A Different Man‘s Exhilarating, Insightful Genre Blend Is More than Skin Deep

You can change your hair, you can change your clothes, you can surgically change your face to that of Hollywood hunk Sebastian Stan, and you’ll still be the same awkward, unlikeable weirdo on the inside. Or at least, that’s what writer/director Aaron Schimberg asserts in A Different Man, an exhilarating blend of body horror, dark comedy, sci-fi and romance. Even with all the power of the 21st century’s most scientifically advanced beautifying technology, the human race has still not figured out a medical surgery to make us better people, perhaps because this wouldn’t be a particularly profitable industry (but that’s a discussion for another time).
It’s not that Edward (Sebastian Stan), an unsuccessful actor afflicted with neurofibromatosis, is a particularly vain individual. In fact, he’s hesitant to undergo the radical facial surgery that eradicates his disfigurement. It just so happens that the surgery gives Edward Patrick Bateman levels of handsomeness. Can you blame Edward for taking that chance? Who among us wouldn’t opt to look a hundred times more conventionally attractive?
It’s once Edward abandons his own name for a fake sounding one and forsakes his former nice guy identity for a new debaucherous life as a wealthy real estate asshole that we realize, hey, maybe this wasn’t such a great guy to begin with. On top of that, maybe I, the viewer, am also an asshole for assuming Edward was a decent guy just because his face was deformed. This is a layer that Schimberg explored with his previous film Chained for Life; is it more morally deplorable to gawk at or to pity the severely deformed?
We can judge Edward’s new neighbor Ingrid (The Worst Person In the World’s Renate Reinsve), an aspiring playwright, for not giving him a chance because of his affliction, and we can judge her for many other things later on that I would hate to spoil, but it is more difficult to judge her for rejecting Edward once his true colors shine through. I was fully prepared to write Ingrid off as a classic manic pixie dream girl when she first busts down Edward’s door wearing a yellow crop top and matching yellow booty shorts that reveal her abs, fawning over his typewriter and adorably asking about his childhood photos, but I underestimated Schimberg’s understanding of the darker and more insidious parts of the female psyche.

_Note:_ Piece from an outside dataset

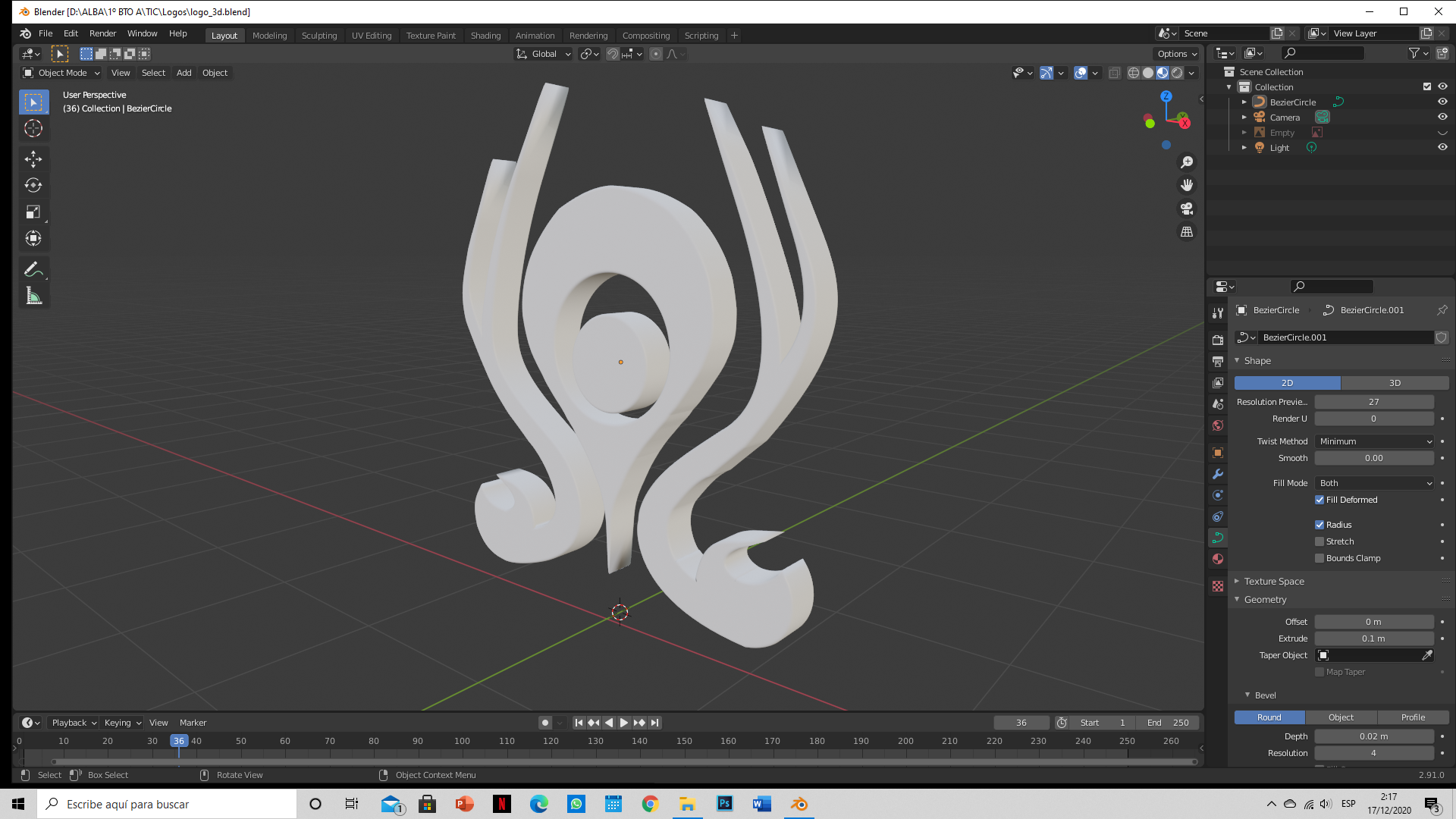Open the Material properties tab icon
The height and width of the screenshot is (819, 1456).
click(x=1218, y=559)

It becomes clear that Ingrid has no qualms about lying to herself and using the pain of others for her own artistic gain. Just as it is easy for us to assume Edward was a good person because he was hideous, it is easy for us to assume Ingrid was inherently “good” because of her undeniable beauty and charm. As fate would have it, Ingrid writes a play that feels eerily similar to Edward’s life pre-surgery, and she’s searching for a lead actor—the role Edward was “born to play.” Edward’s newfound beauty is now a curse, and he clings desperately to what could have been.